Published in final edited form as:
PMCID: PMC3577358

Relation of Sensory Peripheral Neuropathy in Sjögren Syndrome to anti-Ro/SSA



Sjögren syndrome is a common, chronic autoimmune disease that typically produces inflammation and poor function of the salivary and lacrimal glands. Other organs can be affected, including the nervous system. Sensory peripheral neuropathy is a common manifestation of the disease.


Eight-eight patients attending a dry eyes-dry mouth clinic were classified as primary Sjögren syndrome and underwent a neurological examination. Anti-Ro (or SSA) and anti-La (or SSB) were determined using immunodiffusion as well as Inno-Lia and BioPlex ANA screen. Serum vitamin B12 levels were determined using an enzyme-linked microtiter plate assay.

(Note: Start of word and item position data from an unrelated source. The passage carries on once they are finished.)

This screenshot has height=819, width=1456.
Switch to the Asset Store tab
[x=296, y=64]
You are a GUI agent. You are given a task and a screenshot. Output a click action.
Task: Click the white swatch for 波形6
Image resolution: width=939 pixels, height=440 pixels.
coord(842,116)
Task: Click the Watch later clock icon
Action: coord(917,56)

Twenty-seven (31%) of the 88 patients had peripheral neuropathy as defined by loss of light touch, proprioception or vibratory sensation. Anti-Ro and anti-La were found by immunodiffusion in 12 patients, and 8 of these 12 had neuropathy (χ2=8.46, p=0.0036, odds ratio = 6.0 compared to those without precipitating anti-Ro and anti-La). Of the 27 patients with only anti-Ro by immunodiffusion, 13 (48.1%) of these had neuropathy (χ2 =5.587, p=0.018 compared to those without anti-Ro). There was no relationship of the other, more sensitive measures of anti-Ro and anti-La to neuropathy. In addition, we found no association of serum vitamin B12 levels to neuropathy among these patients with Sjögren syndrome.


Sensory peripheral neuropathy is common among patients with Sjögren syndrome, and is associated with the presence of anti-Ro and anti-La when determined by immunodiffusion.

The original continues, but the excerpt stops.